Aimed at encouraging leading automakers to localise EV production and turn the country into an EV production hub, the packages are open not only to hybrid electric vehicles (HEVs), but also plug-in hybrid electric vehicles (PHEVs) and battery electric vehicles (BEVs).

“We earlier proposed to the government that it should offer promotional privileges on HEVs and PHEVs before expanding into BEVs, and the government’s incentives coincide with our proposals,” said Honda Thailand COO Pitak Pruittisarikorn.

In March, the country’s Board of Investment (BoI) approved a set of promotional privileges for EVs, focusing on local production of HEVs, PHEVs and BEVs. The scheme covers passenger cars, pickup trucks and buses, with different rates of privileges based on production technology. There is also tax relief.
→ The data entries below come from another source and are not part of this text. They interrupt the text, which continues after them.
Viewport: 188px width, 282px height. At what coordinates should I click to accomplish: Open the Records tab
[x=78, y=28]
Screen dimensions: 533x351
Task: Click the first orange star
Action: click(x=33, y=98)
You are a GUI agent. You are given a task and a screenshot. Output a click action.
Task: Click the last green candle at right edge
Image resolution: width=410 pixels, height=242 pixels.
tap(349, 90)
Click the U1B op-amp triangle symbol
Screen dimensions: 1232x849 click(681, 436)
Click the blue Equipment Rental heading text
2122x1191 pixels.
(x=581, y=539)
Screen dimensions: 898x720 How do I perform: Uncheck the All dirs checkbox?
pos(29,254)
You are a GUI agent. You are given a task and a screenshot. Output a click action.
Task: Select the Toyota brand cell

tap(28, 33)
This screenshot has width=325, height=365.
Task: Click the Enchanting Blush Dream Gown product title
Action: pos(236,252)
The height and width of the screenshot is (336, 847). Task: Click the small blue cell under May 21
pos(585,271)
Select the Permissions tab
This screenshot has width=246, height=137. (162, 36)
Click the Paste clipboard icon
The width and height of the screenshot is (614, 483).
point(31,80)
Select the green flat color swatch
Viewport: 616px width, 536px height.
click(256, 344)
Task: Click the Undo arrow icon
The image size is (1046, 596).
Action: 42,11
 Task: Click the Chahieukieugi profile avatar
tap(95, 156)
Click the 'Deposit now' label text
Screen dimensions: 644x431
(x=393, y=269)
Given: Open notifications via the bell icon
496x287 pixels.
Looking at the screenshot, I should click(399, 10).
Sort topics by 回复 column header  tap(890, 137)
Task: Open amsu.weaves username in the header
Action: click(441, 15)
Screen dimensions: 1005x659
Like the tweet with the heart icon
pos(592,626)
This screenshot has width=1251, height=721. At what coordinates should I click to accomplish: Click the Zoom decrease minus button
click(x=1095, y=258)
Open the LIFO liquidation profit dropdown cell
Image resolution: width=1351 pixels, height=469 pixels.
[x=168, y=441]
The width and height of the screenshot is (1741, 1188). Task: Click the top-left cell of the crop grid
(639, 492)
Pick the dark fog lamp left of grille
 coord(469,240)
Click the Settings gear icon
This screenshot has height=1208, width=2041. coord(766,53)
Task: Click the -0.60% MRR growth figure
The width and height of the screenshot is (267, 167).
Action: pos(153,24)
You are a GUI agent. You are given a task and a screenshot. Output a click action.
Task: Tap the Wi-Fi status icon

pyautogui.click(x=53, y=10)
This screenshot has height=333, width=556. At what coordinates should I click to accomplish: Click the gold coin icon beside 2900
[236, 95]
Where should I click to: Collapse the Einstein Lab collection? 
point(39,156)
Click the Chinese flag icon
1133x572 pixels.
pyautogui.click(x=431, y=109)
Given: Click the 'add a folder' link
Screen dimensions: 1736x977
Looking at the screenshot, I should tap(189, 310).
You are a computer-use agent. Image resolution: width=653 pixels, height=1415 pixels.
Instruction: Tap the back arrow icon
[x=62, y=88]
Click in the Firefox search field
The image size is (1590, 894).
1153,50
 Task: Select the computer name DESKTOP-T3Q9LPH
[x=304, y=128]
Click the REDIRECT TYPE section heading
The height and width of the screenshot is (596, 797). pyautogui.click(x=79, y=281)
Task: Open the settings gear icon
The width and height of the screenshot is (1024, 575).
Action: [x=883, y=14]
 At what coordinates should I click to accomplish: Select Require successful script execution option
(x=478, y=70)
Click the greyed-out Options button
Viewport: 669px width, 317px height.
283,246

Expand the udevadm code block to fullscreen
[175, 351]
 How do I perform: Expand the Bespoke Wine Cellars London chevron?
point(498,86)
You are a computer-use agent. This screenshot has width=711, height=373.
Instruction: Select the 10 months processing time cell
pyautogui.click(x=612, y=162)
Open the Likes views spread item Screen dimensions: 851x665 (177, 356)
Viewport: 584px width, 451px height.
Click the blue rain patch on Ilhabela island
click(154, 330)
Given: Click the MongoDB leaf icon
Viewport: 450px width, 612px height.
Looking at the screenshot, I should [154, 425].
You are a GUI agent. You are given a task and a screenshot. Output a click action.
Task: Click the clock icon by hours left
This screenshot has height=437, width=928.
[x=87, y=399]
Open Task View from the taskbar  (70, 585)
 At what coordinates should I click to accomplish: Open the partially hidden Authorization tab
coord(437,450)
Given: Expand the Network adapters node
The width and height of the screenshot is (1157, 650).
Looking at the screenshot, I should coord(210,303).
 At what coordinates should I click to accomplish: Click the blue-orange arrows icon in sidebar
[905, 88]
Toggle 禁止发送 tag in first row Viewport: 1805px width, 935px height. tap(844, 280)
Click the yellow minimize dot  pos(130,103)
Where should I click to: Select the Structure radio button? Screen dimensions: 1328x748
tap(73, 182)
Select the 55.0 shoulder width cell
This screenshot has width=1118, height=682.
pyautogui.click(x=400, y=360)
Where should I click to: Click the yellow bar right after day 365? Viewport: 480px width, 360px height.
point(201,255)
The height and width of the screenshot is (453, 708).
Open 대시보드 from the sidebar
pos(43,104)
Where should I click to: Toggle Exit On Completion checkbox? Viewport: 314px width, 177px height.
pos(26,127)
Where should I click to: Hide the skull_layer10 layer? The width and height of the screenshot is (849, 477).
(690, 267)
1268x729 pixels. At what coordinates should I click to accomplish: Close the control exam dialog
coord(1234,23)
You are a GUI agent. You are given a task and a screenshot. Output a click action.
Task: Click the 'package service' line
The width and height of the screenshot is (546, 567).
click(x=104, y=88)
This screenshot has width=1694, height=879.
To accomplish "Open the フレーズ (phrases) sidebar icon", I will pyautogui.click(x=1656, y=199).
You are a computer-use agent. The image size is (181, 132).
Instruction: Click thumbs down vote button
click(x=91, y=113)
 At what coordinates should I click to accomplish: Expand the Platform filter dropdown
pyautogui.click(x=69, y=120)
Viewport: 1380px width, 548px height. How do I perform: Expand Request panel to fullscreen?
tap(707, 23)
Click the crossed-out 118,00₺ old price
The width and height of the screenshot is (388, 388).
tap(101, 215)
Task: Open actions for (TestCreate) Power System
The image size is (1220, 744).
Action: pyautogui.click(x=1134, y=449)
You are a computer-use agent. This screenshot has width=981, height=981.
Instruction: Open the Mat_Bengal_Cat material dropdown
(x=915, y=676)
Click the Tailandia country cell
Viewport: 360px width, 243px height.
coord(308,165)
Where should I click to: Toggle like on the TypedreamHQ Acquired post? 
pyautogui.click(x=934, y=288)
According to the report, investment in BEV production will entitle a company to five to eight years of corporate tax exemption, and BEV investors who manufacture more than one key EV component will be entitled to another year of corporate income tax exemption per piece. However, there is a cap to the duration, for the combined tax exemption will not be able to exceed 10 years.

The duration of the relief is slightly less for PHEV investment. That will be eligible for a corporate tax exemption for three years, though there will be import tariff exemptions on machinery. Like that for BEVs, investors who manufacture more than one key PHEV part will be entitled to an additional year of corporate income tax exemption per piece, with the maximum relief being six years.

As for HEVs, manufacturers wil be entitled to a import tariff exemption for relevant machinery. Battery electric buses, meanwhile, will be entitled to tariff exemptions for imported machinery and a three-year corporate tax exemption. The relief for the manufacturing of a key component for this – and the maximum duration of relief – is identical to that for PHEVs.

It was also announced that 10 important EV parts will enjoy corporate income tax exemption for eight years. The items are batteries, traction motors, battery management services, EV smart charging systems, DC/DC converters, inverters, portable electric vehicle chargers and electrical circuit breakers.